Mia madre viaggia per il mondo mentre io e mio figlio viviamo indebitati. Non dovrebbe aiutarci? Sono rimasta scioccata dalla sua risposta 😢

STORIE POSIITIVE

Mia madre è in pensione. Ha lavorato come contabile per anni, sempre attenta e parsimoniosa, risparmiando ogni centesimo. Mentre altri spendevano soldi in ristoranti, vestiti alla moda o ristrutturazioni, lei conduceva uno stile di vita modesto e risparmiava… “per la vecchiaia”.

Ma oggi, questa “vecchiaia” non è affatto come me l’ero immaginata. Mia madre viaggia, si rilassa sulle spiagge, naviga nel Mediterraneo su yacht, assaggia piatti esotici e mi manda foto di sé, felice, con occhiali da sole alla moda, un cocktail in mano e un grande sorriso.

E io, la sua unica figlia, sto annegando nei debiti. Mio marito se n’è andato, mia figlia sta crescendo e faccio fatica a pagare l’affitto, il mutuo e persino il cibo.

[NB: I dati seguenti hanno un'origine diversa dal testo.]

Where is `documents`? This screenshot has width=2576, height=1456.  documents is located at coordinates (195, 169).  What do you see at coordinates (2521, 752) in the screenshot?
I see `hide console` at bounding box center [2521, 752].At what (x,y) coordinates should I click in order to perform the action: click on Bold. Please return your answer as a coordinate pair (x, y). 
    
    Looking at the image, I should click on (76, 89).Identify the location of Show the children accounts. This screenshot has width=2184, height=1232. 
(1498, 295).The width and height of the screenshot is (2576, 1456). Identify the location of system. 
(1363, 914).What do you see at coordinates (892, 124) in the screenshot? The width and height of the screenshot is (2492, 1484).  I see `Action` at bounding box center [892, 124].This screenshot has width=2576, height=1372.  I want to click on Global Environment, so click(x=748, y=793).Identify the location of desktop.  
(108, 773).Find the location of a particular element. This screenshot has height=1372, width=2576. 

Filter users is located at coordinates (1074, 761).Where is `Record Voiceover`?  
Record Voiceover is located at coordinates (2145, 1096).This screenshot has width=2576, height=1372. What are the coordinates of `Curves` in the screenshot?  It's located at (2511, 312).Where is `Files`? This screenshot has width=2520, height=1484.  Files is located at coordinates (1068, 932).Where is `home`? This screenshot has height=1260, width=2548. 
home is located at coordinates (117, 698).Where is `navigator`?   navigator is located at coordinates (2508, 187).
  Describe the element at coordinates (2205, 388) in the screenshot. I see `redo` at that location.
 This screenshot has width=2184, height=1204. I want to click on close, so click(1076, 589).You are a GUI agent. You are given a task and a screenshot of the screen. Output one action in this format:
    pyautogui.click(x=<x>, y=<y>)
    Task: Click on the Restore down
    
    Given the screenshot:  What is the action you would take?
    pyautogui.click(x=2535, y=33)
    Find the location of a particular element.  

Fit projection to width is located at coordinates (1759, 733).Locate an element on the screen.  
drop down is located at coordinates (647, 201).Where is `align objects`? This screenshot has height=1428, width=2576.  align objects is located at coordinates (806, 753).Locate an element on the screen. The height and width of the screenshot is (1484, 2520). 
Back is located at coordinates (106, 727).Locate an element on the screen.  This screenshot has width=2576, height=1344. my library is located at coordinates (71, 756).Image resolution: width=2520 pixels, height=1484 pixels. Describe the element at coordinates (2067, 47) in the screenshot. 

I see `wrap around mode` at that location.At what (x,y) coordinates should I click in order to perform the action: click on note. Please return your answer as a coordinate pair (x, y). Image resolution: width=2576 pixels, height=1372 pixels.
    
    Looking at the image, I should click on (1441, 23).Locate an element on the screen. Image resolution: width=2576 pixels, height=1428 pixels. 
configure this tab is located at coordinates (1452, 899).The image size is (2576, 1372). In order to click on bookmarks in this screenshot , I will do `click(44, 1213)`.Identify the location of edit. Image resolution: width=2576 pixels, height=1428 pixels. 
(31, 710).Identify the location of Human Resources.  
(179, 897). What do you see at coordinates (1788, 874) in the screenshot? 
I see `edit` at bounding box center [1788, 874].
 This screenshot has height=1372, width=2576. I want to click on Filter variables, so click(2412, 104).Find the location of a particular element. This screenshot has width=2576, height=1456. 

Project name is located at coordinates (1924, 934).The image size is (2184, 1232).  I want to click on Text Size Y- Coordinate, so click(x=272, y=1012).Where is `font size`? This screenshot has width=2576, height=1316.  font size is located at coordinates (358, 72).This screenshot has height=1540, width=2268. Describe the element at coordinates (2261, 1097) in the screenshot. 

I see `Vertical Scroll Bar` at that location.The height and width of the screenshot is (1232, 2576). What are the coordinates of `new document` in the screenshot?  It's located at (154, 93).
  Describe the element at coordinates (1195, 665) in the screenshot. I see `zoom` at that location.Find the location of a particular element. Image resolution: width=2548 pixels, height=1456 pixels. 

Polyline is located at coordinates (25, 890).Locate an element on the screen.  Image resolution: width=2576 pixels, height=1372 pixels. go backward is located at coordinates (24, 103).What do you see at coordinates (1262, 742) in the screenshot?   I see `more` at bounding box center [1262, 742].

E sapete cosa non capisco? Perché mia madre, che ha risparmiato una considerevole somma di denaro per tutta la vita, non mi aiuta? Perché pensa che io debba cavarmela da sola? Non è forse dovere di un genitore aiutare i propri figli, a prescindere dalla loro età?

Di recente, non ho potuto trattenermi. L’ho chiamata e, in sottofondo, sentivo il rumore delle onde e delle risate. Era su un’isola greca. Le ho chiesto: “Mamma, sai quanto è difficile per me… Perché non mi aiuti?”

Ha fatto una pausa, poi ha detto qualcosa che mi ha lasciato paralizzata per ore, incapace di capire come una madre potesse dire una cosa del genere… 😱😱

“Ti amo. Ma se passo di nuovo gli anni che mi restano a salvare gli altri, chi salverà me? Sei un’adulta. E finalmente vivo per me stessa. Trovatelo voi.”

Sono rimasta in silenzio, incerta su come rispondere. Era egoismo… o, al contrario, saggezza?

Da un lato, mi sentivo tradita. Sono sua figlia. Ero sempre lì quando si sentiva giù. L’ho aiutata quando era in ospedale.

Ho rinunciato ai miei desideri per lei. E ora, quando sono io a soffrire, lei sceglie spiagge e albe su lidi lontani.

D’altra parte… ha davvero vissuto tutta la vita per qualcun altro. Per me, per il suo lavoro, per la sua famiglia. Sempre risparmiando, risparmiando. Forse ha semplicemente deciso – finalmente – di vivere per se stessa?

Che ne pensi? Mia madre aveva ragione? O la responsabilità genitoriale non finisce con la pensione?